遗传多态性与白细胞介素-22的组织表达与胃黏膜相关淋巴组织淋巴瘤的风险及治疗反应相关

Genetic polymorphisms and tissue expression of interleukin-22 associated with risk and therapeutic response of gastric mucosa-associated lymphoid tissue lymphoma

原文发布日期：2014-10-10

DOI: 10.1038/bcj.2014.70

类型: Original Article

开放获取: 是

英文摘要：

Chronic Helicobacter pylori-stimulated immune reactions determine the pathogenesis of gastric mucosa-associated lymphoid tissue (MALT) lymphoma. We aimed to explore the genetic predisposition to this lymphoma and its clinical implication.

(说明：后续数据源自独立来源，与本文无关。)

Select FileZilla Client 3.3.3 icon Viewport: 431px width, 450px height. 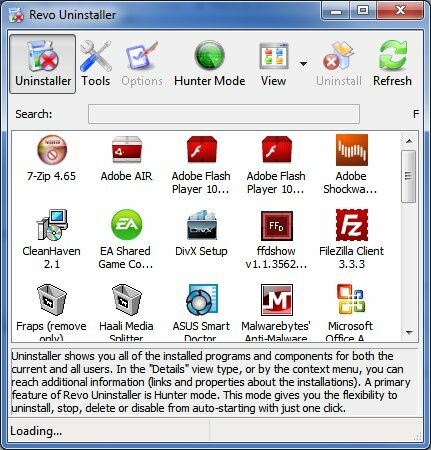click(x=352, y=225)
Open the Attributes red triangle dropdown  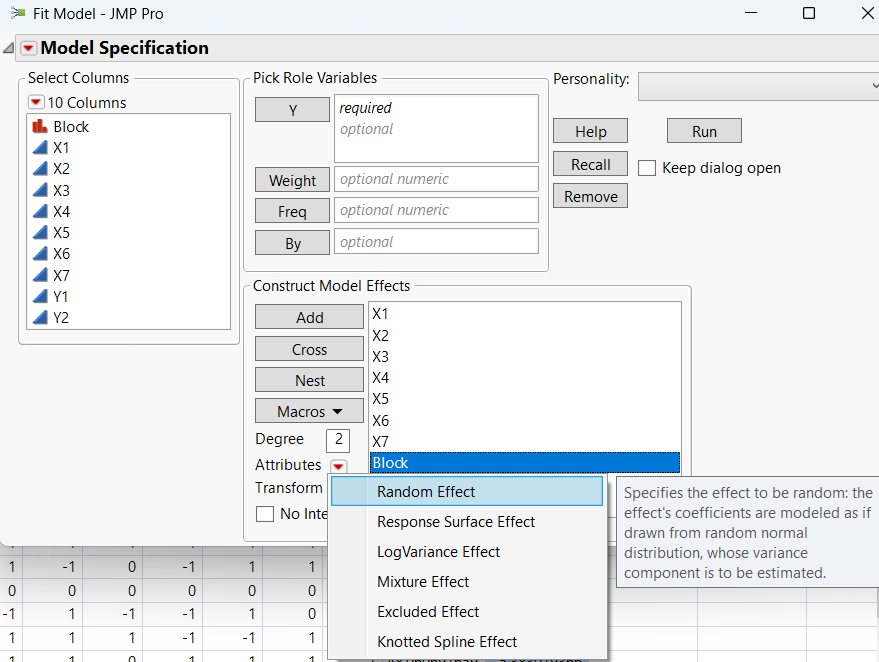(339, 465)
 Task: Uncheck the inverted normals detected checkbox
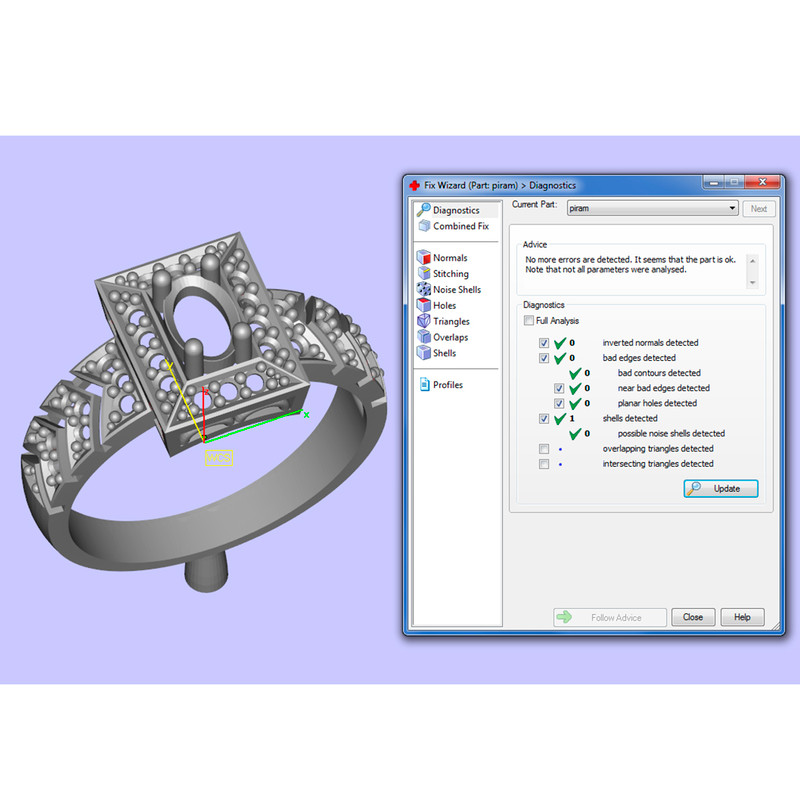tap(544, 343)
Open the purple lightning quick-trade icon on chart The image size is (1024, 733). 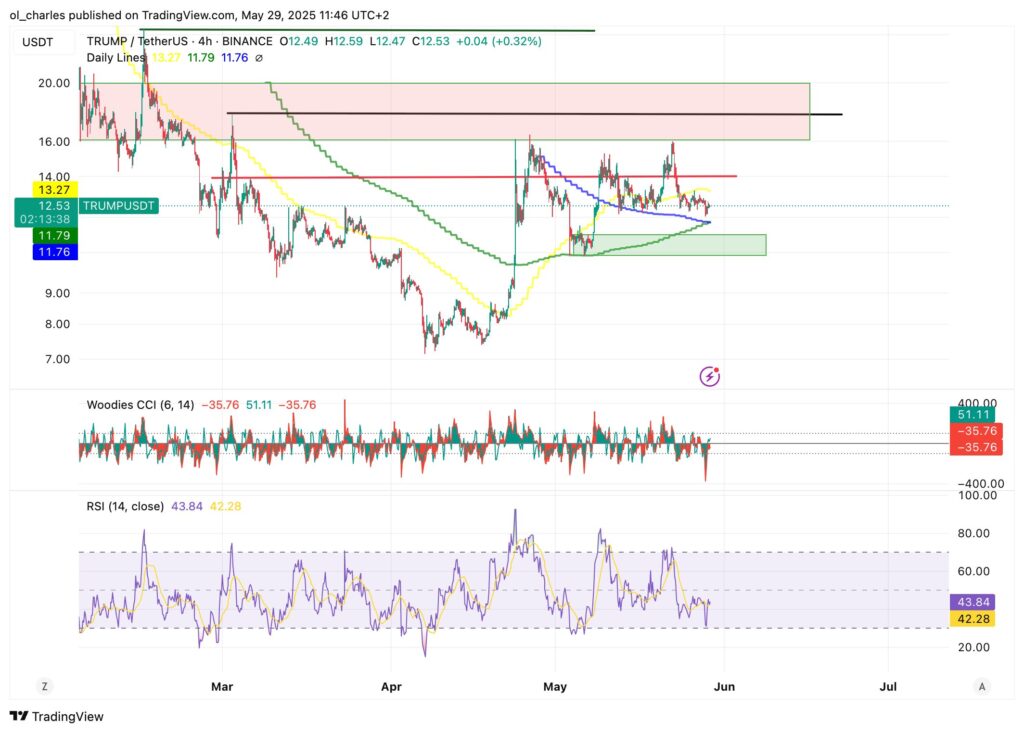pos(710,375)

A total of 68 patients and 140 unrelated controls were genotyped for 84 single-nucleotide polymorphisms in genes encoding cytokines, chemokines and related receptors that play important roles in T cell-mediated gastrointestinal immunity. Five genotypes in IL-22, namely CC at rs1179246, CC at rs2227485, AA at rs4913428, AA at rs1026788 and TT at rs7314777, were associated with disease susceptibility. The former four genotypes resided in the same linkage disequilibrium block (r2=0.99) that conferred an approximately threefold higher risk. In vitro experiments demonstrated that co-culturing peripheral mononuclear cells or CD4+ T cells with H. pylori stimulated the secretion of interleukin-22 (IL-22), and that IL-22 induced the expression of antimicrobial proteins, RegIIIα and lipocalin-2, in gastric epithelial cells. Furthermore, patients with gastric tissue expressing IL-22 were more likely to respond to H. pylori eradication (14/22 vs 4/19, P<0.006). We conclude that susceptibility of gastric MALT lymphoma is influenced by genetic polymorphisms in IL-22, the product of which is involved in mucosal immunity against H. pylori and associated with tumor response to H. pylori eradication.

摘要翻译：

慢性幽门螺杆菌激发的免疫反应决定了胃黏膜相关淋巴组织（MALT）淋巴瘤的发病机制。我们旨在探索这种淋巴瘤的遗传易感性及其临床意义。对68例患者和140例无血缘关系的对照组进行了基因分型，检测了84个单核苷酸多态性，这些多态性位于编码细胞因子、趋化因子及其相关受体的基因中，这些基因在T细胞介导的胃肠道免疫中起重要作用。IL-22中的五种基因型，即rs1179246的CC、rs2227485的CC、rs4913428的AA、rs1026788的AA和rs7314777的TT，与疾病易感性相关。前四种基因型位于同一个连锁不平衡区块（r2=0.99），该区块使风险增加约三倍。体外实验表明，将外周血单个核细胞或CD4+ T细胞与幽门螺杆菌共培养可刺激白细胞介素-22（IL-22）的分泌，并且IL-22诱导胃上皮细胞中抗菌蛋白RegIIIα和lipocalin-2的表达。此外，胃组织表达IL-22的患者更可能对幽门螺杆菌根除治疗产生反应（14/22对比4/19，P<0.006）。我们得出结论，胃MALT淋巴瘤的易感性受IL-22基因多态性的影响，其产物参与针对幽门螺杆菌的黏膜免疫，并与肿瘤对幽门螺杆菌根除治疗的反应相关。